◆ **Provided information**:
· · · ·

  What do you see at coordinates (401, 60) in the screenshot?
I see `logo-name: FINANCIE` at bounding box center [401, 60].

· · · ·

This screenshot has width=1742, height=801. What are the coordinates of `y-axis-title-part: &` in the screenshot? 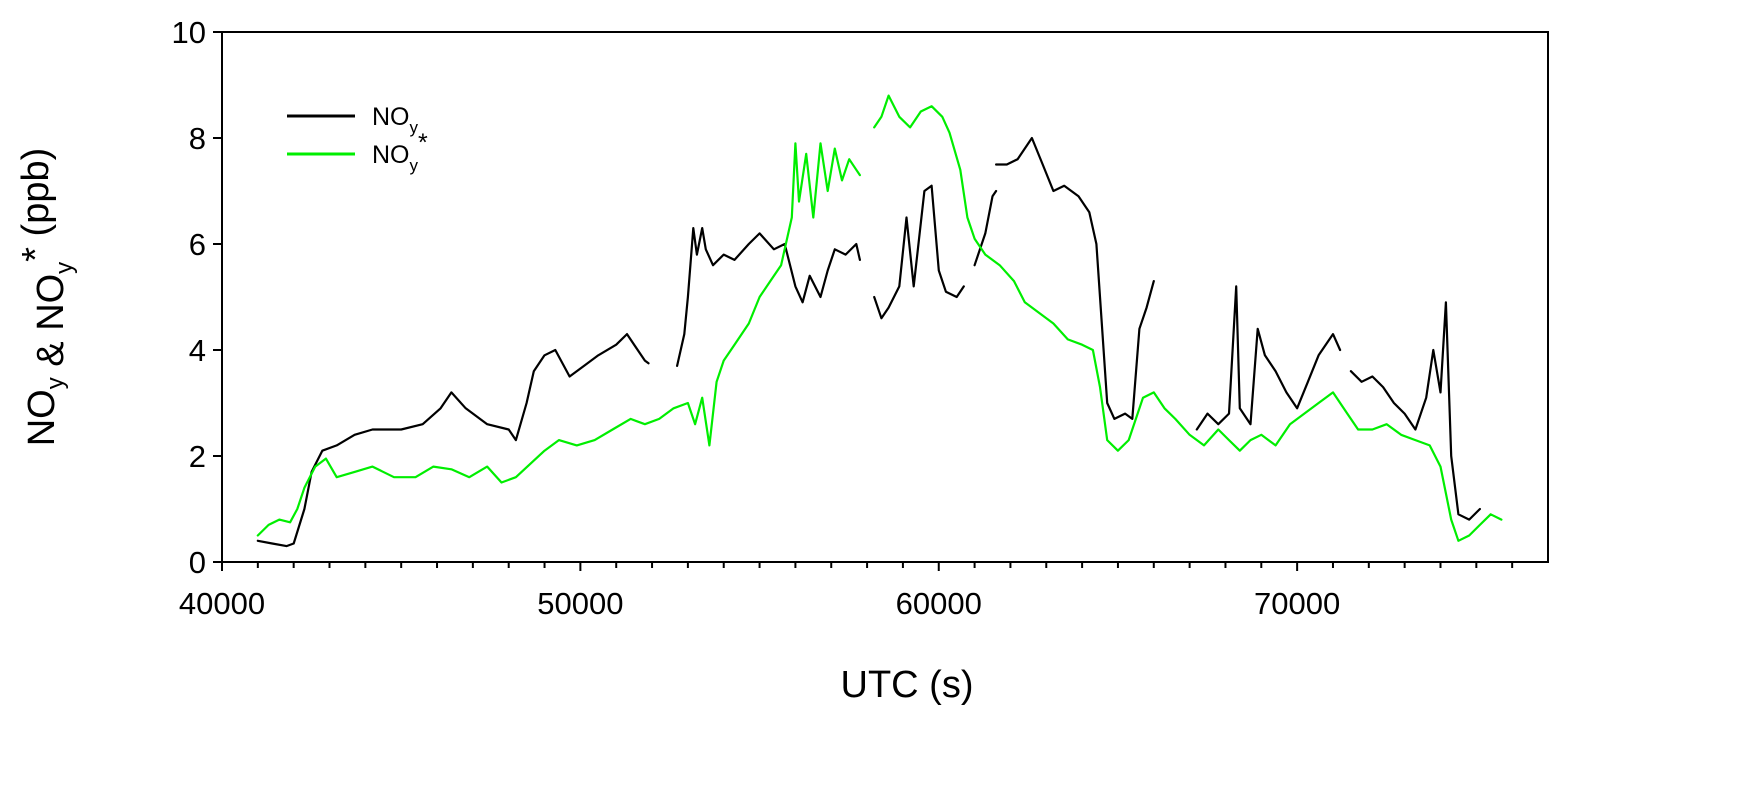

· · · ·

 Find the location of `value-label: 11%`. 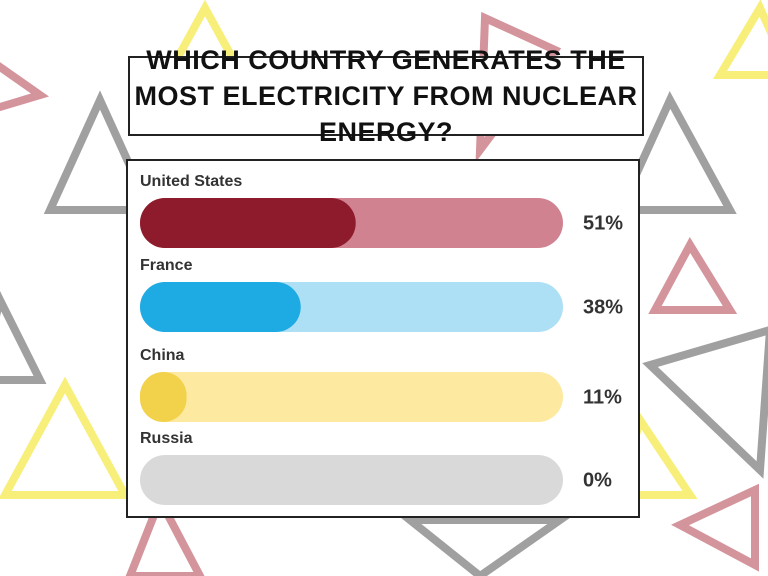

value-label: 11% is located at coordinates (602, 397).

· · · ·

◆ **What you will do**:
Return the stretch of the records from the line containing "What do you" through the line containing "center [401, 60].", copied character for character.

◆ **Response**:
  What do you see at coordinates (401, 60) in the screenshot?
I see `logo-name: FINANCIE` at bounding box center [401, 60].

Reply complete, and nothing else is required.